Laparoscopic liver resection (LLR) has rapidly gained acceptance over the past decade as a viable treatment for several malignant and benign hepatic diseases, given its prominent advantages over an open approach with regard to post-surgical pain relief, better cosmetic results, and a shorter hospital stay due to the smaller surgical wound and less bleeding. The recent international consensus is that minor LLR is a safe and feasible procedure that is superior to an open approach for select patients; in contrast, major LLR remains a technically demanding procedure, and its safety, feasibility and preliminary evidence are still limited .
At our institute, we have expanded the indication for LLR as we accumulate experience, and laparoscopic-assisted extended right hepatectomy was completed with sufficient surgical and oncological safety in the present case. Remarkable surgical techniques applied in this case included the shrinkage of the cyst and the hanging maneuver technique. First, we carefully removed the cyst contents without any spillage because shrinkage of the cyst was necessary in order to create an intraabdominal working space. We were subsequently able to mobilize the right lobe of the liver laparoscopically. Second, the hanging maneuver technique was effective for ensuring the safe performance of parenchymal division through the small laparotomy wound (7 cm), as this technique makes it possible to pull up the liver so that the resection line comes just beneath the laparotomy wound .
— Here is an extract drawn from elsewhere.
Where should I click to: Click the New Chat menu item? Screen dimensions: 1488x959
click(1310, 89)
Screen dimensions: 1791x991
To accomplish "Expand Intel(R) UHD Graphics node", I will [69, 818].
Previous studies have discussed the imaging characteristics of HHCs; however, they still remain challenging to describe [1,2,3,4,5]. Very recently, Kohno et al. summarized the imaging characteristics of HHCs with enhancing mural nodules . In all the resected cases in the literature, the nodules were histologically diagnosed with neovascularization within organized hematoma, as was observed in our case. As they mentioned, the ventral enhancing mural nodule in our series showed persistent centripetal filling on delayed CT images and central high signal intensity on T2WI. In addition, the calcification of the cyst wall was found close to the dorsal mural nodule. However, unlike their report, the ventral mural nodule in the present case demonstrated a weak but abnormal uptake on FDG-PET. This abnormal uptake on PDG-PET may have been associated with the high Ki-67 value. Previous studies have shown that the SUVmax on FDG-PET was correlated with the Ki-67 index of various tumors [10, 11]. Considering that the ventral mural nodule rapidly grew within a year, it is conceivable that the nodule included highly proliferating endothelial cells. Moreover, we found a high signal intensity area on DWI with a low ADC value on MRI in the ventral mural nodule, and this was retrospectively considered to be consistent with organized hematoma. However, these MRI findings were also observed in biliary cystadenocarcinoma, which led to the preoperative misdiagnosis.
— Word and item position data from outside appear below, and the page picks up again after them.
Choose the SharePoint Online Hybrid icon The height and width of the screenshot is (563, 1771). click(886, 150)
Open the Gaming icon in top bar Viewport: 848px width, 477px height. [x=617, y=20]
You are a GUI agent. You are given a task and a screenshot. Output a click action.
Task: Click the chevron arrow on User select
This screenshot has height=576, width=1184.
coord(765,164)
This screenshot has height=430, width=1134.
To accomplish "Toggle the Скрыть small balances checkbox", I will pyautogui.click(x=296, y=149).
Because HHC is a rare and heterogeneous entity, its cause and pathogenesis have not been fully discussed. In the present case, we hypothesize that giant HHC was formed as a result of repeated rupture of venous malformation and that neovascularization developed reactively in association with the thrombus undergoing organization. Hepatic hemangioma with cyst formation has been also reported as a rare condition [12, 13], and our case bore some similarities to this entity. However, the dilated vessels in the ventral mural nodule were immunohistochemically negative for αSMA and EVG, indicating reactive angiogenesis mimicking cavernous hemangioma.